Disclosure: This post contains some affiliate links (at no cost to you).
In a previous post, I shared lots of ideas for preventing choking in babies and toddlers with older siblings. Many of the ideas are from Montessori homeschoolers and are helpful for any Montessori homeschoolers with babies or toddlers as well as older children.
My Montessori Living Room for Toddlers Through Early Elementary
I homeschooled my own two children through high school using Montessori principles. Now I’m on the Montessori homeschool team for my grandkids.
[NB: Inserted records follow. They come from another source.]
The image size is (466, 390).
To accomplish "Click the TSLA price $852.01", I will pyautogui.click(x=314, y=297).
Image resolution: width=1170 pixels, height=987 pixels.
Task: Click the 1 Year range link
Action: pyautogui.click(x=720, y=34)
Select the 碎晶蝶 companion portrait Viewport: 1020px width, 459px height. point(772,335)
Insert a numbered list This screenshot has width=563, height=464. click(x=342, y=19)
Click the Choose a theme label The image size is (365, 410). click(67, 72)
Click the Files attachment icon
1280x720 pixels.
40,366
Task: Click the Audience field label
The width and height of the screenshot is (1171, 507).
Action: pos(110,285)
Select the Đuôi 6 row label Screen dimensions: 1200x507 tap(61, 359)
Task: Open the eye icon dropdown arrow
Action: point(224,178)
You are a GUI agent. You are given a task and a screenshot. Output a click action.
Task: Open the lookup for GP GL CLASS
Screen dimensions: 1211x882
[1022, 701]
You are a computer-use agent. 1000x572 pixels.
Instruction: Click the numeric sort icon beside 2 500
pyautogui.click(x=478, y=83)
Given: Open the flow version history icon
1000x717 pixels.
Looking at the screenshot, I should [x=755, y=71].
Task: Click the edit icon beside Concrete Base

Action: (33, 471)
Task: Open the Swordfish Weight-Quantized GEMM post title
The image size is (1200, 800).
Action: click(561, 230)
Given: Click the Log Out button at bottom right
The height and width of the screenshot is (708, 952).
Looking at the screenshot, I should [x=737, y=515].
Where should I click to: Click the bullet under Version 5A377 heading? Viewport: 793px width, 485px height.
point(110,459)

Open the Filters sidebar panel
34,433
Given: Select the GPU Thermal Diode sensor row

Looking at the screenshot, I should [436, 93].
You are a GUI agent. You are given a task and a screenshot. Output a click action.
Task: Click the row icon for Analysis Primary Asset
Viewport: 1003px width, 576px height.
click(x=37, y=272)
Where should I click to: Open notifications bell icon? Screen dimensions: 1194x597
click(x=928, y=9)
My son’s daughter’s, Zoey (6) and Sophia (23 months) aren’t technically homeschooled. Zoey attends first grade at a private school. It isn’t a Montessori school, but it works well location-wise and is a fabulous school. It’s very compatible with the Montessori activities I do with Zoey at my house after school some days and on Saturdays. So I’m sort of homeschooling Zoey in that I’m doing her Montessori education.
I’ve been helping homeschool Sophia until she starts preschool in January. She’s also been having toddler school with Caleb at his house! And I’m on the homeschool team for 21-month-old Caleb (and any future siblings), since my daughter, Christina, and her husband, Tom, plan to homeschool their kids.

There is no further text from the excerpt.